*REQUIREMENT*.
Return the run of lines below that opens with the line containing "The width and height of the screenshot is (642, 416)." and closes with the line containing "You are a computer-use agent. The", keeping each one exact.

*EXERCISE DATA*.

───

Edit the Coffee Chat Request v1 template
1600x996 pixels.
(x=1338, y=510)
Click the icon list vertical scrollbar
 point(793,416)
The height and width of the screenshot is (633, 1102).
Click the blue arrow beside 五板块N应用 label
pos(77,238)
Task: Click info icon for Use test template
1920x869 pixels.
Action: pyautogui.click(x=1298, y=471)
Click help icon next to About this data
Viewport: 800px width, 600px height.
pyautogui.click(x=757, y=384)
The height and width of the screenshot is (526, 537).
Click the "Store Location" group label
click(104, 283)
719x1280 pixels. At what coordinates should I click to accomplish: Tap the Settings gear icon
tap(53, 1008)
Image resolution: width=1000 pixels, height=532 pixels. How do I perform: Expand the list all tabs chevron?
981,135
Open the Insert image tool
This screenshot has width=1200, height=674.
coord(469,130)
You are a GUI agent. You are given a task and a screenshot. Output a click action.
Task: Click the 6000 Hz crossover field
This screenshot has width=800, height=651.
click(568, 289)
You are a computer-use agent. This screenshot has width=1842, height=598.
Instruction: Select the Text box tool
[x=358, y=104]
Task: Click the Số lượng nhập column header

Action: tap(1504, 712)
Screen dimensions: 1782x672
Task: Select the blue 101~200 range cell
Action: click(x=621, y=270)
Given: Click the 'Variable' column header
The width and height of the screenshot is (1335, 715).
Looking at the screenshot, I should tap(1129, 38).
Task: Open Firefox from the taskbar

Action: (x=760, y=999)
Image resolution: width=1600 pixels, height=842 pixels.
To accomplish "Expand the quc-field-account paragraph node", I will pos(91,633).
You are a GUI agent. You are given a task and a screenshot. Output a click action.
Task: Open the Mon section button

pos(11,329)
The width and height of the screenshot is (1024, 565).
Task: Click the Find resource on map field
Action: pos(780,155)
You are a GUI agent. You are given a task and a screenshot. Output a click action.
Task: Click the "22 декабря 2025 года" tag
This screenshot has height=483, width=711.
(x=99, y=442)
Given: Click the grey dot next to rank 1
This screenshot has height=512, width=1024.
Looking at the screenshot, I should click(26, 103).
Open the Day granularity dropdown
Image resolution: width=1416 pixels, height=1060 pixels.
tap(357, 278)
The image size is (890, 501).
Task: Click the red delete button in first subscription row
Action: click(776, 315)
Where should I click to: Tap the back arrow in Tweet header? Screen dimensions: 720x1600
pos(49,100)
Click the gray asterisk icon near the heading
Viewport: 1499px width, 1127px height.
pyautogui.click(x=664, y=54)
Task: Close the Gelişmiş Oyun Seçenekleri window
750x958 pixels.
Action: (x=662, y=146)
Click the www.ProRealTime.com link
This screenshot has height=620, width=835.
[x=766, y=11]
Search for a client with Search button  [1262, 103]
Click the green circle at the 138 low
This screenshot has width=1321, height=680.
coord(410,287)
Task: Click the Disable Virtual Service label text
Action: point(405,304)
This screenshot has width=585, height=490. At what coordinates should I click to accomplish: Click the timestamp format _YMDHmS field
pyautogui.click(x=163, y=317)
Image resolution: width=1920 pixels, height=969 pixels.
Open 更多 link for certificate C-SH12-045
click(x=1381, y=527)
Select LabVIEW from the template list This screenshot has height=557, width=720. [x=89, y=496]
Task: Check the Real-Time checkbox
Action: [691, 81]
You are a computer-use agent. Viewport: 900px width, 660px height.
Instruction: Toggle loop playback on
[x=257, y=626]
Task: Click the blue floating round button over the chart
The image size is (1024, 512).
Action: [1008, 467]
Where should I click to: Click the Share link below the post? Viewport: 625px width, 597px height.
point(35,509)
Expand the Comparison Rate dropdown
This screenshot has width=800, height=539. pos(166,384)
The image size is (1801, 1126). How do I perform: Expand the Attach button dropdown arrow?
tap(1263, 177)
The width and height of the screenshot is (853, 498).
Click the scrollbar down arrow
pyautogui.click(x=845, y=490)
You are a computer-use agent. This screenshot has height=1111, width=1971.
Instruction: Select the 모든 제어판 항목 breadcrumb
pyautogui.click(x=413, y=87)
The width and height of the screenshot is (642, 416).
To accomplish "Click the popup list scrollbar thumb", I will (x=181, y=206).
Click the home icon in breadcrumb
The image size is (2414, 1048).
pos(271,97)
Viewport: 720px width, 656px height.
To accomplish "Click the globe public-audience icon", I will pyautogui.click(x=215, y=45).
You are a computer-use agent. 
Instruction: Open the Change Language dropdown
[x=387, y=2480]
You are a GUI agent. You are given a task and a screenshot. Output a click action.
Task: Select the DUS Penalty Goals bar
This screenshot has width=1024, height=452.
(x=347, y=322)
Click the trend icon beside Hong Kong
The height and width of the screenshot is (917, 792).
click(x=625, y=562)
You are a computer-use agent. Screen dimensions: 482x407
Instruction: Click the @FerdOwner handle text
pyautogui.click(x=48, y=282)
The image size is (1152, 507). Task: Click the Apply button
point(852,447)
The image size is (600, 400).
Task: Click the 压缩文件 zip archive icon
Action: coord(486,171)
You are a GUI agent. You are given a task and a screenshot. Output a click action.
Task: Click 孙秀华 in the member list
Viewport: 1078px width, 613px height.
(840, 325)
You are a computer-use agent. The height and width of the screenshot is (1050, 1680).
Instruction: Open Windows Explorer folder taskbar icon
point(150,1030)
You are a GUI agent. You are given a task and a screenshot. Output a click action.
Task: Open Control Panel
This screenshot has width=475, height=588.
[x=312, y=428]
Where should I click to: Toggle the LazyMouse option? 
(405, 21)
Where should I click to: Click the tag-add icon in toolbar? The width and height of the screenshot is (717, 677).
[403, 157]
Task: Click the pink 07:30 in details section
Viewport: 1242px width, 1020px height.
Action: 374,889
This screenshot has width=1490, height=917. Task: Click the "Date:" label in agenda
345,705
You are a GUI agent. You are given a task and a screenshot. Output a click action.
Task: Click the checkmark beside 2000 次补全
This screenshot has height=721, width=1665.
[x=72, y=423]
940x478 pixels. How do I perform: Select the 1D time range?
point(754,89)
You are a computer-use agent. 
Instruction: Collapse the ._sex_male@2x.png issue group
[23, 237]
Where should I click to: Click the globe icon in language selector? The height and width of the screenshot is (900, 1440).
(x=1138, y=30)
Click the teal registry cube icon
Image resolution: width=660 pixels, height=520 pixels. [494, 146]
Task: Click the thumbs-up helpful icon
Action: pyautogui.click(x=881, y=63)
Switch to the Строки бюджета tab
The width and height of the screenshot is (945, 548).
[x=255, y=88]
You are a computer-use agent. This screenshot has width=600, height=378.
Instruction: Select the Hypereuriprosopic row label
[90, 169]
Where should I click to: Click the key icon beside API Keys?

───

*EXERCISE OUTPUT*.
The width and height of the screenshot is (642, 416).
To accomplish "Click the popup list scrollbar thumb", I will (x=181, y=206).
Click the home icon in breadcrumb
The image size is (2414, 1048).
pos(271,97)
Viewport: 720px width, 656px height.
To accomplish "Click the globe public-audience icon", I will pyautogui.click(x=215, y=45).
You are a computer-use agent. 
Instruction: Open the Change Language dropdown
[x=387, y=2480]
You are a GUI agent. You are given a task and a screenshot. Output a click action.
Task: Select the DUS Penalty Goals bar
This screenshot has width=1024, height=452.
(x=347, y=322)
Click the trend icon beside Hong Kong
The height and width of the screenshot is (917, 792).
click(x=625, y=562)
You are a computer-use agent. Screen dimensions: 482x407
Instruction: Click the @FerdOwner handle text
pyautogui.click(x=48, y=282)
The image size is (1152, 507). Task: Click the Apply button
point(852,447)
The image size is (600, 400).
Task: Click the 压缩文件 zip archive icon
Action: coord(486,171)
You are a GUI agent. You are given a task and a screenshot. Output a click action.
Task: Click 孙秀华 in the member list
Viewport: 1078px width, 613px height.
(840, 325)
You are a computer-use agent. The height and width of the screenshot is (1050, 1680).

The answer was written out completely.